:: What the task asks ::
With pictures left out, output exactly the lines of the listing below from the line that has "Remove David Thompson from recipients" to the line that has "Task: Select CSV形式でエクスポート menu entry", both lines kept.

:: Supplied entries ::
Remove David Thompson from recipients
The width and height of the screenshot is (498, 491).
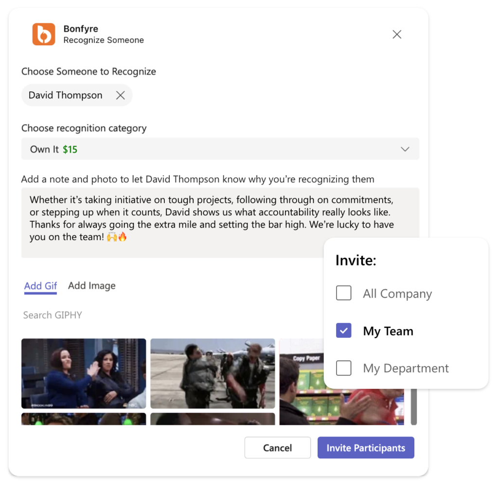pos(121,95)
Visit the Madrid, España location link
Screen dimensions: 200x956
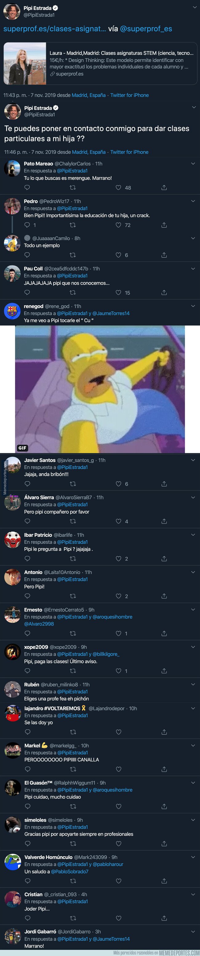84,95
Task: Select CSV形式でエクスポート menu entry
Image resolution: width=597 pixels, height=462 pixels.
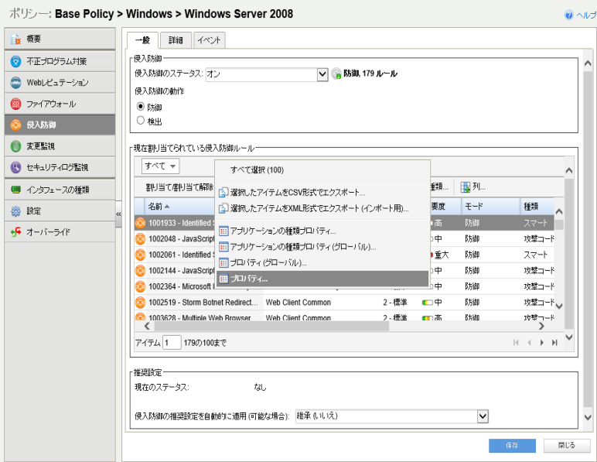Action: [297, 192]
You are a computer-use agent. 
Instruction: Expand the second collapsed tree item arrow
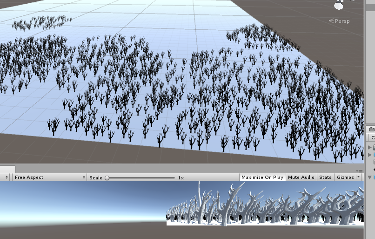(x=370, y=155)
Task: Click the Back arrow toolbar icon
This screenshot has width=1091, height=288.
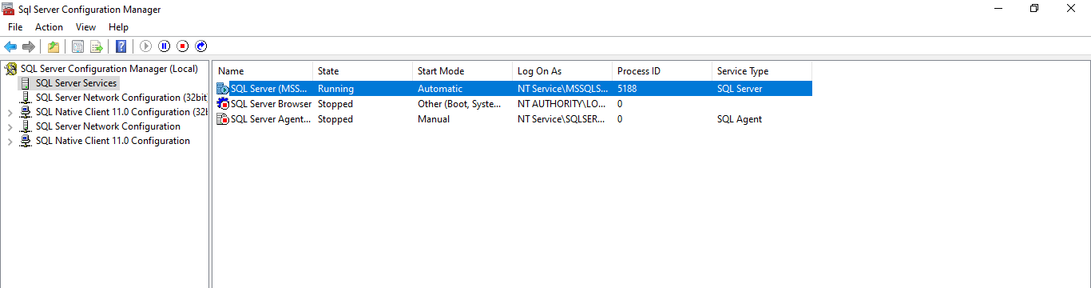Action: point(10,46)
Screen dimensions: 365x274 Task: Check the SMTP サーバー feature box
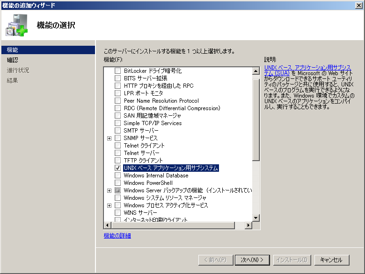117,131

==

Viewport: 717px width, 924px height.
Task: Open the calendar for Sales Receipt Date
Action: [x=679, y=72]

:: Task solution ::
Remove David Thompson from recipients
The width and height of the screenshot is (498, 491).
pos(121,95)
Visit the Madrid, España location link
Screen dimensions: 200x956
84,95
Task: Select CSV形式でエクスポート menu entry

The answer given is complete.